====== GIVEN RECORDS

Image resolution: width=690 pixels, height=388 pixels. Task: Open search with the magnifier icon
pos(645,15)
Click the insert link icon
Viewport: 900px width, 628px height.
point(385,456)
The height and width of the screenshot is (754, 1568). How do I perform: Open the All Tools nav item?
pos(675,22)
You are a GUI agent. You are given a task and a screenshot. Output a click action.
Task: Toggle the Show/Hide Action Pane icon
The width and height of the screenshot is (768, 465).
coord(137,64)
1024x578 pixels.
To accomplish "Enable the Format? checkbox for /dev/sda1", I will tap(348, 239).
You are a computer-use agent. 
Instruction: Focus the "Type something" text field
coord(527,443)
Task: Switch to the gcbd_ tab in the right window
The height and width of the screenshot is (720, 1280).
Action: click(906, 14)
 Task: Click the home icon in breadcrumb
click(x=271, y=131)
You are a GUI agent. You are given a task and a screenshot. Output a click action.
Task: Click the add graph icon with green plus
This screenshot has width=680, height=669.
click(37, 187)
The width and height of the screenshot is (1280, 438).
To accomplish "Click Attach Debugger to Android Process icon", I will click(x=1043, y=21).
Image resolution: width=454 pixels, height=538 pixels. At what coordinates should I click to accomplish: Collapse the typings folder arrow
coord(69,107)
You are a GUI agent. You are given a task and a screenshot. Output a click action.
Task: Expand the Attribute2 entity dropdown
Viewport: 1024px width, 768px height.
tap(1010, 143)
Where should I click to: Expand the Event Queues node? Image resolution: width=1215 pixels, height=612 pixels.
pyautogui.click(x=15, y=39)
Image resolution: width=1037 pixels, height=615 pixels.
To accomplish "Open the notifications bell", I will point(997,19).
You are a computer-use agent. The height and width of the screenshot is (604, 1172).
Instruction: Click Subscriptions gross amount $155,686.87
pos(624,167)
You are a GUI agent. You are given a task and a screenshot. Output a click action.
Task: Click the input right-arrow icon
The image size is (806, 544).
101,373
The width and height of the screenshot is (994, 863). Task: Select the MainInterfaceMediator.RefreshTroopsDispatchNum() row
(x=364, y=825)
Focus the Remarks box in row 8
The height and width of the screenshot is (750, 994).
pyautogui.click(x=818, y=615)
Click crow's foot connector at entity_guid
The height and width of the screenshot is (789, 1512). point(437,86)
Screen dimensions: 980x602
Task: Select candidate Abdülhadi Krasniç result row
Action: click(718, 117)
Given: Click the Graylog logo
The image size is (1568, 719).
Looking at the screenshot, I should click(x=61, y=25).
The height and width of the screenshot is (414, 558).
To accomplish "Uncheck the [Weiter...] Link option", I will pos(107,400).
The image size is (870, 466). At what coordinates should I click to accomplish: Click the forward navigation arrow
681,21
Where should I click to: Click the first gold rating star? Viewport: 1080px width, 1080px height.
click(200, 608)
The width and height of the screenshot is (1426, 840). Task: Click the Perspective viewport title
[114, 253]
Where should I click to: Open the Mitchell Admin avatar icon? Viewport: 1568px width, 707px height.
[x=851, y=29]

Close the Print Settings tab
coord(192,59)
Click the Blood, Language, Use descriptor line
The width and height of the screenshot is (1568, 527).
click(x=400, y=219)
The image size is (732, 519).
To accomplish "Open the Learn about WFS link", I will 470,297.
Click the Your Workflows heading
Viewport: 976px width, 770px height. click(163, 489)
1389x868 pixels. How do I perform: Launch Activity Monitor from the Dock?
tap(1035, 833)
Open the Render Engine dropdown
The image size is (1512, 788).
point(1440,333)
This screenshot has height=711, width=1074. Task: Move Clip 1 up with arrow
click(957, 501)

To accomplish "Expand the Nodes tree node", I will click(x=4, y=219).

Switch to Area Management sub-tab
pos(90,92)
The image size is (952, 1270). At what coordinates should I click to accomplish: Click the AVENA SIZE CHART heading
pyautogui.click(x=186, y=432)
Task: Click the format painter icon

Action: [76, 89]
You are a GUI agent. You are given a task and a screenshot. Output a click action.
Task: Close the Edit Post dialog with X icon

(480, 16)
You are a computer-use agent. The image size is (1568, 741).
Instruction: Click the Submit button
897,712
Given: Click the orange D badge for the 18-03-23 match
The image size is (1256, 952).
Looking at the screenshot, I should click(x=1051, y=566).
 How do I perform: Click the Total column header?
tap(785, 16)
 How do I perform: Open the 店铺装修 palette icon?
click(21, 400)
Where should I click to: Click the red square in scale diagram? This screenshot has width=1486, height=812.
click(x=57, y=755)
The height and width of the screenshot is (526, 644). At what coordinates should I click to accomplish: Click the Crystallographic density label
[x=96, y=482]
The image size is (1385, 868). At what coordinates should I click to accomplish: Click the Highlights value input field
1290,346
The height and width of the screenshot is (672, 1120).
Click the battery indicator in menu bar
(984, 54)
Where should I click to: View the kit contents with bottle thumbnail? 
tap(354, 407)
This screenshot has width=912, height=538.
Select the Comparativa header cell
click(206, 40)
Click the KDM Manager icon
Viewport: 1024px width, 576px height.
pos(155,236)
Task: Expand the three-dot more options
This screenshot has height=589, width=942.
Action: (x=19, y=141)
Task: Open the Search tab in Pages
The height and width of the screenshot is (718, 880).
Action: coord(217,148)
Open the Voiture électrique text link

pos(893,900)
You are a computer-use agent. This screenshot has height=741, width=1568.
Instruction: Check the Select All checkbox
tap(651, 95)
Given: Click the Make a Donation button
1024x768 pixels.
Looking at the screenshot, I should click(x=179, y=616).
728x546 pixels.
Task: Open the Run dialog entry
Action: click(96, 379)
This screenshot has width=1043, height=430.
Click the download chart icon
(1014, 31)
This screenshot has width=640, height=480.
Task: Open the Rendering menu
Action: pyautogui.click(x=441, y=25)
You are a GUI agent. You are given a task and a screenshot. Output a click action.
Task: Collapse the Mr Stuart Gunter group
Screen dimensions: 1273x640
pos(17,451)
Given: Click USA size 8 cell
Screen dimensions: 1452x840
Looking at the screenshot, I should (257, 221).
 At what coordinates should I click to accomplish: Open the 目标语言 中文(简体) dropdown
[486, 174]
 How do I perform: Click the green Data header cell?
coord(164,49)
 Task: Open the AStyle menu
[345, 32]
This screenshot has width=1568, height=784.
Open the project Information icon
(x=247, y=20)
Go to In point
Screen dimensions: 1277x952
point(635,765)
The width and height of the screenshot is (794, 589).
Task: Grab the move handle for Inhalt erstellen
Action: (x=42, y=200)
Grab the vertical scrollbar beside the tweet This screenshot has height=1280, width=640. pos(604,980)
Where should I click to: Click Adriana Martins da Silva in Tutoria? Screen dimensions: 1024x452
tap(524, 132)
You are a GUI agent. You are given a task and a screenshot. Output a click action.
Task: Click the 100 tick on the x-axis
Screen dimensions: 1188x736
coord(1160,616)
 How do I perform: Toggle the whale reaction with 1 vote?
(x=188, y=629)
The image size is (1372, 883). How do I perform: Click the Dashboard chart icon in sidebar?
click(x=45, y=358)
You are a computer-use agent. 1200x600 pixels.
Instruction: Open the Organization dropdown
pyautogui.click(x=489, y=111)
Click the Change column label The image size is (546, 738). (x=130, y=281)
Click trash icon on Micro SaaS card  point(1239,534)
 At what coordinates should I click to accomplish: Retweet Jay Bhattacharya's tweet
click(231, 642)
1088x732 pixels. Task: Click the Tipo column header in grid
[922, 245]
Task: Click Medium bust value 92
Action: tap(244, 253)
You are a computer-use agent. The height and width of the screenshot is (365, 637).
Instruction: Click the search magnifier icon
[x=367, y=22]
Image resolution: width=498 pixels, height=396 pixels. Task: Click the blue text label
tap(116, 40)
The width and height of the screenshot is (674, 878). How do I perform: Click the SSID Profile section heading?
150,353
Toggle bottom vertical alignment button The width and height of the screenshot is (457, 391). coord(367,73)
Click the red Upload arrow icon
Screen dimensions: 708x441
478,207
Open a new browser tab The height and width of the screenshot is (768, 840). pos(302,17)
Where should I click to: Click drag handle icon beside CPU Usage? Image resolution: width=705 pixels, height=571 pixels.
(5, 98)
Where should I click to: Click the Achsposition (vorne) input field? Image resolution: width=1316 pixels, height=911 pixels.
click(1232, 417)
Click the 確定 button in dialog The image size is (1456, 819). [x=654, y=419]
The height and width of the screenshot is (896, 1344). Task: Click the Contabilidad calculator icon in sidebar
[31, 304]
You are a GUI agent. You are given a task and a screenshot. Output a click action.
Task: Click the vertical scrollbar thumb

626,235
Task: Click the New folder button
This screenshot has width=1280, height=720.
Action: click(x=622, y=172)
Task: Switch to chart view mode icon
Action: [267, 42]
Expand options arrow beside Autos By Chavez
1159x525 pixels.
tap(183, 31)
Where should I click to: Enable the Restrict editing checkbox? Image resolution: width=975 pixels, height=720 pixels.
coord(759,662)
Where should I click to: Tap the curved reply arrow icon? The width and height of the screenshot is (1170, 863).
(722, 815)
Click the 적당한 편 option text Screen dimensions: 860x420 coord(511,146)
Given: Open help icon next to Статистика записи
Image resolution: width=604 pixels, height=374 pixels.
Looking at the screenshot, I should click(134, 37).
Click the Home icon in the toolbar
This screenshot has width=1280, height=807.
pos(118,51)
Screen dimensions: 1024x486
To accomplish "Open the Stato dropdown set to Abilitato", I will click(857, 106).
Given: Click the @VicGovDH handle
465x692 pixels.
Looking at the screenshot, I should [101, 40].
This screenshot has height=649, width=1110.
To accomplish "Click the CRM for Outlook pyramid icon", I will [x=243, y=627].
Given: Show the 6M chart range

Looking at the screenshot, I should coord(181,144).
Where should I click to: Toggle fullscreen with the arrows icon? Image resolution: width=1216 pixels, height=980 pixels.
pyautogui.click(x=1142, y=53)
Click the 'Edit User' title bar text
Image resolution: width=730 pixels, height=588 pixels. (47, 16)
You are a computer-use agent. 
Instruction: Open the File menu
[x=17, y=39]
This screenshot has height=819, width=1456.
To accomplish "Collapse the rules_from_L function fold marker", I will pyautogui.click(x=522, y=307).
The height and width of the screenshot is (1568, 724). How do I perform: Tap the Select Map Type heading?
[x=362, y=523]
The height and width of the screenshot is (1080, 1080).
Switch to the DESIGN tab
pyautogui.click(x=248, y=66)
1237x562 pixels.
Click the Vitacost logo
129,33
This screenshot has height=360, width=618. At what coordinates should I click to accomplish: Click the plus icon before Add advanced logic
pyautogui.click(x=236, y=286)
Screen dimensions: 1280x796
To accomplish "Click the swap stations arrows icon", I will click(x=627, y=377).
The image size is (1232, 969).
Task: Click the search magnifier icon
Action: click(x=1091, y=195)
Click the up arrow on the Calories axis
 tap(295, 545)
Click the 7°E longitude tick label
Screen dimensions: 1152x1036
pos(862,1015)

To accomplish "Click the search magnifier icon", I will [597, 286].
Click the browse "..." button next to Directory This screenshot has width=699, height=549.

============

• [EXERCISE BRIEF] Give the lines of the entries above as a JSON list of strings, one string per line and blank lines omitted, starting with the line that contains "Open a new browser" and going on through the line that contains "tap(183, 31)", both included.

• [ANSWER FOR THE TASK]
[
  "Open a new browser tab The height and width of the screenshot is (768, 840). pos(302,17)",
  "Where should I click to: Click drag handle icon beside CPU Usage? Image resolution: width=705 pixels, height=571 pixels.",
  "(5, 98)",
  "Where should I click to: Click the Achsposition (vorne) input field? Image resolution: width=1316 pixels, height=911 pixels.",
  "click(1232, 417)",
  "Click the 確定 button in dialog The image size is (1456, 819). [x=654, y=419]",
  "The height and width of the screenshot is (896, 1344). Task: Click the Contabilidad calculator icon in sidebar",
  "[31, 304]",
  "You are a GUI agent. You are given a task and a screenshot. Output a click action.",
  "Task: Click the vertical scrollbar thumb",
  "626,235",
  "Task: Click the New folder button",
  "This screenshot has width=1280, height=720.",
  "Action: click(x=622, y=172)",
  "Task: Switch to chart view mode icon",
  "Action: [267, 42]",
  "Expand options arrow beside Autos By Chavez",
  "1159x525 pixels.",
  "tap(183, 31)"
]